** What to produce **
With the pictures left out, transcribe exactly the lines from the one with "Task: Click the Curve Name input pin" through the end of the data.

Records drawn from a dataset:
------------------------------------------------

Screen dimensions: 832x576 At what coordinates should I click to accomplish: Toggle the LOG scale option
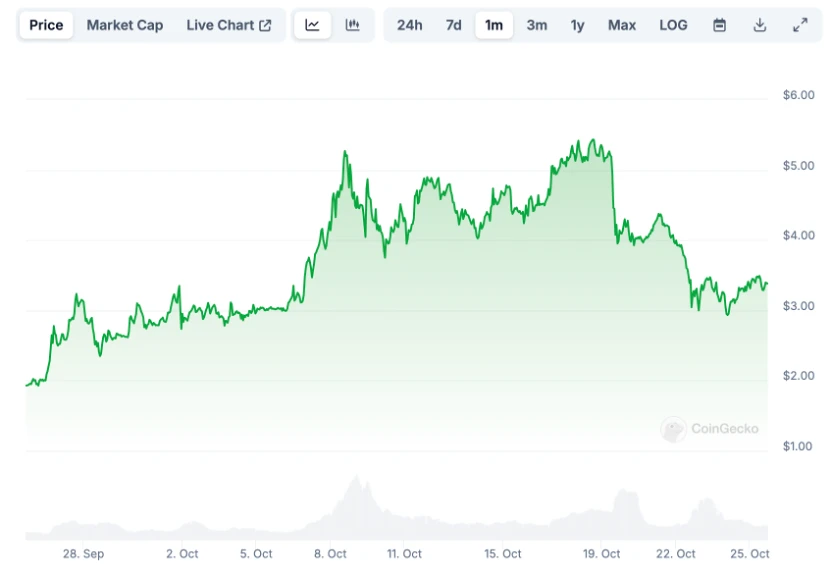pos(673,25)
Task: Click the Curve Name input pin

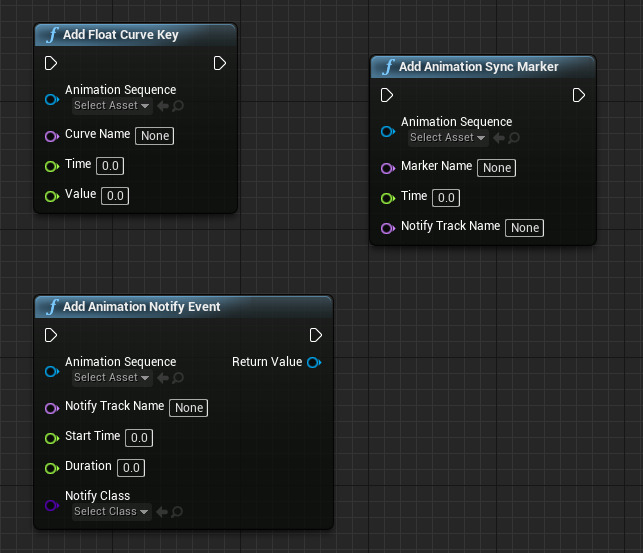Action: coord(52,135)
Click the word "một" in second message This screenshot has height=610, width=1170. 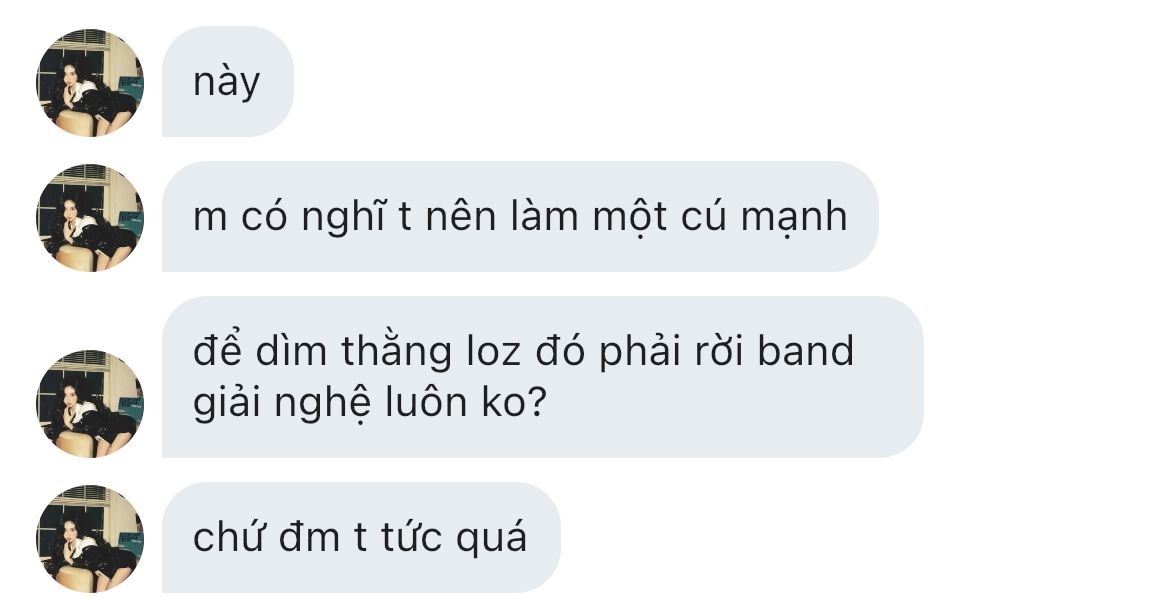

------------------------------------------------

** Solution **
Task: Click the Curve Name input pin

Action: coord(52,135)
Click the word "một" in second message This screenshot has height=610, width=1170. 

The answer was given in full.